Mr Sydney, as the plaintiff is referred to on the judgment, contracted to purchase the property in late 2022 and in March 2024 PamaAG entered into a 12-month loan agreement to borrow $1.3 million from the defendant. At the time of the hearing the debt was approximately $1.8 million.
In October 2025 Mr Sydney wrote to David Grabovoc a director of the defendant apologizing for his failure to repay the loan and enclosing a “farmer-initiated farm debt mediation notice” under the Farm Debt Mediation Act.
Mr Sydney had heard rumours that the defendant was selling the property. The defendant had taken possession by changing the locks on the vacant property . In November 2025 the defendant claimed that the Farm Debt Mediation Act did not apply and wrote to the solicitor for Mr Sydney requesting details of the farming activities carried out on the property.
During the court hearing the evidence was that prior to ownership by Mr Sydney the property was used for grape growing for some well-known wine makers. At the time of the hearing a local had about 45 head of cattle agisted on the property. Plaintiff had no cattle of his own on the property but the evidence of Mr Sydney was that he was attempting to prepare the property to bring his own cattle onto it. The property had a carrying capacity of between 240 to 270 cattle. The preparation involved fox baiting, wild dog hunting, clearing the fence lines and slashing. Mr Sydney explained to the court that there was a delay in starting his business because of a dispute with a neighbour but that he intended to bring 100 head of cattle onto the property in March b/ Aoril 2026 to acclimate them for calving in August/September 2026.
To decide whether the Farm Debt Mediation Act applied and enforcement was prohibited the court had to determine a number of matters. Whether the debt was a “farm debt” depended on whether the debt was incurred for the purpose of conducting a “farming operation”. Also, whether the debt is secured wholly or partly by a “farm mortgage”. The first of these questions was to be determined by looking at the circumstances at the time of entry into the loan. For the purpose of the interlocutory hearing Hus Honour was satisfied that the loan was incurred to further the conduct of a “farming operation”.
The second question, whether the debt was secured by a “farm mortgage” can only be answered by looking at the present. A debt will only be a “farm debt” if it is secured by a “farm mortgage”. A “farm mortgage” includes any interest on or over any farm property. A “farm”, in turns, means land on which a farmer engages in a “farming operation”.
His Honour held that agistment was a “farming operation” for the purpose of the Act. In addition, his Honour held that the preparatory work that Mr Sydney was doing to advance his own cattle business was a farming operation.
In conclusion His Honour found that PamaAG was engaged in a “farming operation” and enforcement was prohibited under the Farm Debt Mediation Act.
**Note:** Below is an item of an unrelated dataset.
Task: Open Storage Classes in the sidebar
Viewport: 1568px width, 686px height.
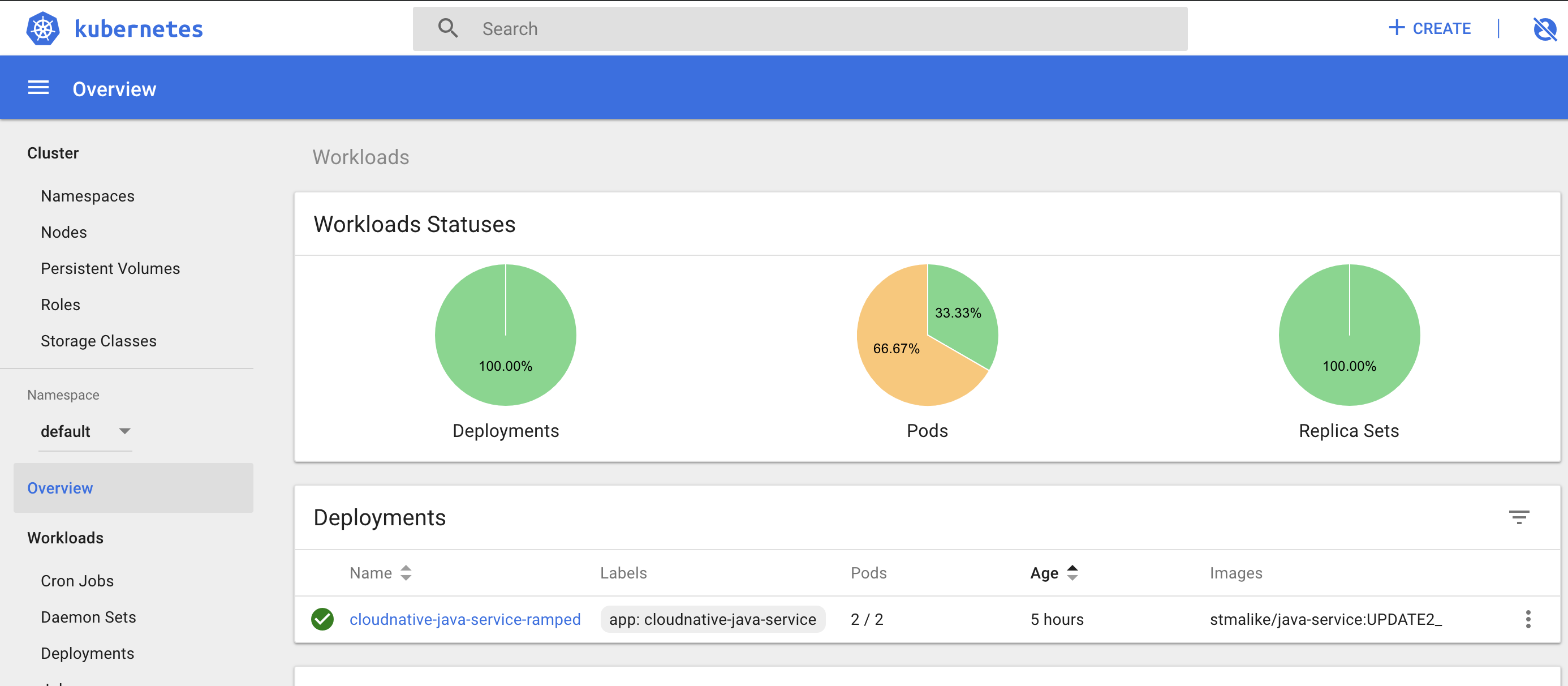Action: pos(98,341)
The final hurdle for Mr Sydney was the value of any undertaking for damages he was required to give and whether he should be required to pay the debt into court, which is the general rule.
Based on a valuation that was before him His Honour held that there was sufficient equity in the property to secure the debt and interest for some months. It is important to note that the decision on the injunction would likely have been different if the debt and ongoing interest were not secured.
This decision is an important guide for farmers on when a creditor will be prohibited from enforcing a farm debt and the conditions the court will impose on the making of such an order.